Dáil debates

Wednesday, 26 October 2022

Residential Tenancies (Deferment of Termination Dates of Certain Tenancies) Bill 2022: Second Stage

 

5:02 pm

Photo of Martin KennyMartin Kenny (Sligo-Leitrim, Sinn Fein) | Oireachtas source

I welcome this legislation and we will be supporting it insofar as it goes, in that it is very much an emergency stopgap legislation to deal with the crisis that has evolved. The crisis in a rental sector reaches to every part of the country. My colleague from Galway mentioned a city area. In rural areas everywhere, this problem exists where people who are in accommodation, many of them for many years, are faced with very significant increases in rent. A woman was in my office last week who is working three days a week in a supermarket, has two small children and is on her own, and her rent went up six months ago from €500 a month to €850 a month. The landlord refuses to take HAP. HAP is very much a measure to try to help people but many landlords refuse to take it because the market is such that they can choose outside of it. There is nothing she can do about it because she cannot find anywhere else and she is pleading to find a local authority house where she will have stability so that cannot happen to her.
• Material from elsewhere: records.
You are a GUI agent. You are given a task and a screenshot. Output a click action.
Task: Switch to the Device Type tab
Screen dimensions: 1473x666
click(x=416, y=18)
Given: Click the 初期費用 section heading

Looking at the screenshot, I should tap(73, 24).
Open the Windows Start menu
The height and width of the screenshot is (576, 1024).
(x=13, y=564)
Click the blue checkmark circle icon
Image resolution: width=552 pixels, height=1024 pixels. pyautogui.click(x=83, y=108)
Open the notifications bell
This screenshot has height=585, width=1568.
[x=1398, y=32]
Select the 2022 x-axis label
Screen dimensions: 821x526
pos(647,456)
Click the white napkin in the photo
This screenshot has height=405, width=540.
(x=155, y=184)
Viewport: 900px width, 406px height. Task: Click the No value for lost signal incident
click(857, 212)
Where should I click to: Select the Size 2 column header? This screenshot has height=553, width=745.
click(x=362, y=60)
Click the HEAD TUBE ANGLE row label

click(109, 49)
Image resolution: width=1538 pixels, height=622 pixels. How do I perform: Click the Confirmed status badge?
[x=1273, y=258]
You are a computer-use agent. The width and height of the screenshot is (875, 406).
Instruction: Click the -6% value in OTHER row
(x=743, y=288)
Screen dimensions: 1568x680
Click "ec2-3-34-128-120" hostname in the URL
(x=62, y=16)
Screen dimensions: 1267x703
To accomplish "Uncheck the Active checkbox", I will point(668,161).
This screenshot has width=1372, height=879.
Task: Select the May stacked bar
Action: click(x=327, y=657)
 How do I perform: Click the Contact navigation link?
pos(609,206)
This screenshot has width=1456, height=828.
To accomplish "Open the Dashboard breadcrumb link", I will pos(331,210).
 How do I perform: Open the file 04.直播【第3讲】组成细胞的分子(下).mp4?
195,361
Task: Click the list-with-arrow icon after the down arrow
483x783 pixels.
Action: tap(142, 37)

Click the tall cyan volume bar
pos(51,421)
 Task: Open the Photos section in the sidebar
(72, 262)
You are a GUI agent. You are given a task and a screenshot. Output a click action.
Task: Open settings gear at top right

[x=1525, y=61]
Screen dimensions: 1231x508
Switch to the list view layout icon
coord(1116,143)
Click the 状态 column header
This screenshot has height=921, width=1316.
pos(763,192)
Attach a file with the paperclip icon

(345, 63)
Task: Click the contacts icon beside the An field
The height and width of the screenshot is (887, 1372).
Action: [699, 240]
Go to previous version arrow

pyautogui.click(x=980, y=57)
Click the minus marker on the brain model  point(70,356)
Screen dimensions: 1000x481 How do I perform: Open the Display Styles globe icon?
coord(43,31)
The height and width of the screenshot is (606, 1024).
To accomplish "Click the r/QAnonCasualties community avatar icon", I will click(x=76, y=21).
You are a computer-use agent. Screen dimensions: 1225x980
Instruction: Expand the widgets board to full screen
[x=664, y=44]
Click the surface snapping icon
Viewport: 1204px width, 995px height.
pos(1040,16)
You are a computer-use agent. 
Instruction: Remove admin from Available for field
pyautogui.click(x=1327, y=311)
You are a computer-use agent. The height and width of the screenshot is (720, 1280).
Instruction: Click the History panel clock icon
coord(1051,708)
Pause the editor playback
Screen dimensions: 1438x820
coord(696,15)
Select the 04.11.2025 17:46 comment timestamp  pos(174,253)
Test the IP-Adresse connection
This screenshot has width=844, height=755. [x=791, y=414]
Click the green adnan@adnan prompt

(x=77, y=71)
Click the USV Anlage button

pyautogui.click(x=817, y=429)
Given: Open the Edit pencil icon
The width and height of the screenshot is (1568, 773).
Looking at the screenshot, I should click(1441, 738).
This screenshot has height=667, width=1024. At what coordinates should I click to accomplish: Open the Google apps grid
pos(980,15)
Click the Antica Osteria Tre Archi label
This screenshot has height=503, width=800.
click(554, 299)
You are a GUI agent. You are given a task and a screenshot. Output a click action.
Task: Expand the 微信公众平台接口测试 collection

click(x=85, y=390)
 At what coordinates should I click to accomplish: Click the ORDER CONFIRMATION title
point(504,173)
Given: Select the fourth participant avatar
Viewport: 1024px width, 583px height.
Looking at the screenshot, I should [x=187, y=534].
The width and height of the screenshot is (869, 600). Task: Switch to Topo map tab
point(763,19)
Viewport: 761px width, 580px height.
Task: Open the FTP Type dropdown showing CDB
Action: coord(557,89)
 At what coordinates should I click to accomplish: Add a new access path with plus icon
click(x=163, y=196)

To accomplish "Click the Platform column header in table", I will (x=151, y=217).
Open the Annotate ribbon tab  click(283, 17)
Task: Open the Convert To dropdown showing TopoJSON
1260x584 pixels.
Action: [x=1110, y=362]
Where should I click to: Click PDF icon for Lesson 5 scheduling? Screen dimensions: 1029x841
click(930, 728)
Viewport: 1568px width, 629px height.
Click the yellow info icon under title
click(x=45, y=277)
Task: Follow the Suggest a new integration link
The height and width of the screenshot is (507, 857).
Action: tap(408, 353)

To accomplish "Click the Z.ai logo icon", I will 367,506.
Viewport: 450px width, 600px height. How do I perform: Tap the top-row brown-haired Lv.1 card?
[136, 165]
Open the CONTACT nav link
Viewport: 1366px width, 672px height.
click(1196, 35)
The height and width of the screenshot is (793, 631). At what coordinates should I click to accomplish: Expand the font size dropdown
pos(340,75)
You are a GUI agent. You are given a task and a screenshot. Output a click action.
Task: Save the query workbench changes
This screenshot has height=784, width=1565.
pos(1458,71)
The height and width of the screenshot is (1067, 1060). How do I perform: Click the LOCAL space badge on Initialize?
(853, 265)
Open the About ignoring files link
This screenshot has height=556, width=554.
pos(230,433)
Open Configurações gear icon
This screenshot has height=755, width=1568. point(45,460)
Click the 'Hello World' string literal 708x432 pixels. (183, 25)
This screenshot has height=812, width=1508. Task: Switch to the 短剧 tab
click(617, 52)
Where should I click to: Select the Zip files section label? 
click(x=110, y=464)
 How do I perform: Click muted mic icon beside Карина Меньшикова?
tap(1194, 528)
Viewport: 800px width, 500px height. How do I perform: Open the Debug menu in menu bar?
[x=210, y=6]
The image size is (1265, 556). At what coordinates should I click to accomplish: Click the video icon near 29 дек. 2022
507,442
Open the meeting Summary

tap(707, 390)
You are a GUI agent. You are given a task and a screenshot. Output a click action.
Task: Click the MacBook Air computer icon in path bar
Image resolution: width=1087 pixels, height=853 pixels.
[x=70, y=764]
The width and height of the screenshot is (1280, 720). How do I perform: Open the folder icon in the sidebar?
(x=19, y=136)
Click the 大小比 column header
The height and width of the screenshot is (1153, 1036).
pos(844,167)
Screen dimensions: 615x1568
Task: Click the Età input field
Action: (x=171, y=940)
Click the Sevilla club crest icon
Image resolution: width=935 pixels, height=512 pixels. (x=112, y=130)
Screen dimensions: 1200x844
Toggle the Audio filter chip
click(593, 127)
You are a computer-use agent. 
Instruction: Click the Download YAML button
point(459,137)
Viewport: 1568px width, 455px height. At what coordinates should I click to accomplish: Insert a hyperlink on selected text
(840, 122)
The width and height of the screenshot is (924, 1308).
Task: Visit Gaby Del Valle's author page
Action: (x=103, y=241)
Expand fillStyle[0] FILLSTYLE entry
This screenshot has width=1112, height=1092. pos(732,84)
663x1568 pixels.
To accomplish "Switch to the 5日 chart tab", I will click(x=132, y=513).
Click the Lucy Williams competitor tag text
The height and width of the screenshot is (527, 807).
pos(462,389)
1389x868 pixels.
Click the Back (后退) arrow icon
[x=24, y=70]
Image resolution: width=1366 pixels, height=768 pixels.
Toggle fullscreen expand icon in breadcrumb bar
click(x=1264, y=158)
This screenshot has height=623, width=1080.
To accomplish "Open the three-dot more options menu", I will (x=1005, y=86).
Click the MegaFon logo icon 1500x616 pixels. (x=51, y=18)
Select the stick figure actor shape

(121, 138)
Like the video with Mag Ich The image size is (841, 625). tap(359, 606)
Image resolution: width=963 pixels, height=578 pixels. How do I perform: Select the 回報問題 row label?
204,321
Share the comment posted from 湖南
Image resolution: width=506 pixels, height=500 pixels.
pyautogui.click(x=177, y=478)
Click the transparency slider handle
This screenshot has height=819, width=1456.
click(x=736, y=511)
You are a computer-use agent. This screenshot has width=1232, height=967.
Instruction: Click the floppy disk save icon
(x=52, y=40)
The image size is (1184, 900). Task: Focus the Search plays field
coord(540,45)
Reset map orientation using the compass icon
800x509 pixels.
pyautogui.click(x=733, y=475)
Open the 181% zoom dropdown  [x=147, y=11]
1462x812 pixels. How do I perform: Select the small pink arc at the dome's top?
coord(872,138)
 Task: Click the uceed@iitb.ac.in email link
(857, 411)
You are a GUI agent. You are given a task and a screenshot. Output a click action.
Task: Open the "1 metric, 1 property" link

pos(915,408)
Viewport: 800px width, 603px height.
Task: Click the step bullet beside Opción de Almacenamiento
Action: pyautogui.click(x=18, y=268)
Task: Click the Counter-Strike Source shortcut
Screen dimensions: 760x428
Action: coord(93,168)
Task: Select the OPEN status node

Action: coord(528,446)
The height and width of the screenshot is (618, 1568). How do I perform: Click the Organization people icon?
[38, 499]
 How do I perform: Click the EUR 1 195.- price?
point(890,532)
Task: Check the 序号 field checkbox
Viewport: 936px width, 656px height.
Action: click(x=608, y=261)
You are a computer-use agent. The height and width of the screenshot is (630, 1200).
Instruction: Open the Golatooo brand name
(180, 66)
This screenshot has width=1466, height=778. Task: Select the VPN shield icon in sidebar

I have another instance where a woman in a rural area in County Leitrim contacted us again in recent weeks where she and her husband are in a house and were paying approximately €600 a month. Their landlord has now put their rent up to more than €900 a month. Again, there is nothing she can do about it because there is nowhere else to go. That is the case for many people throughout the country.

We saw the situation in Sligo earlier this year where a landlord had nine or ten houses in a whole housing estate and increased the rent by over 150% in some cases. He put it up through the roof because he wanted to push the people to get out of there because he wanted to put others in. This area is not one of the zones we have set out, so simply nothing could be done. I raised this issue in the Chamber with the Minister and with the Taoiseach but nothing can be done. This is the problem we have where so many people are in this vulnerable position.

I also want to acknowledge, as previous speakers have talked about landlords, that many landlords are also in a difficult position. Not all landlords are bad people. Most of them are decent people who want to do their best. There are some out there, however, who see the opportunity to make a killing on this and that is a problem that has to be dealt with. This particular Bill, insofar as it goes, is about giving people a little bit of breathing space. That breathing space has to be used by Government, however, to ensure we put more accommodation in place for people and we find a way to provide more housing for more people to give them some stability and sense that they have a future. There are so many people now who are very much in dire straits. I know they are in the Minister of State’s and in every constituency, and every Deputy is dealing with this every day of the week. It is not just people from poorer families or from what used to be termed the working class or the council housing estates, but it is from everywhere and affecting everyone now.

I have had people on to me who are qualified with very good jobs but who simply cannot get anywhere to rent. Three girls contacted me who are schoolteachers living in Dublin, and all three are living in the same house. The rent has gone through the roof to the stage that they want to move back out to a rural area where they could find some cheaper rent. That is the case for so many people. The crisis we have in housing is particularly acute in the rental sector, and while this legislation will do something about putting a ban on evictions for a short time, the real answer is to ensure we provide adequate housing for our people.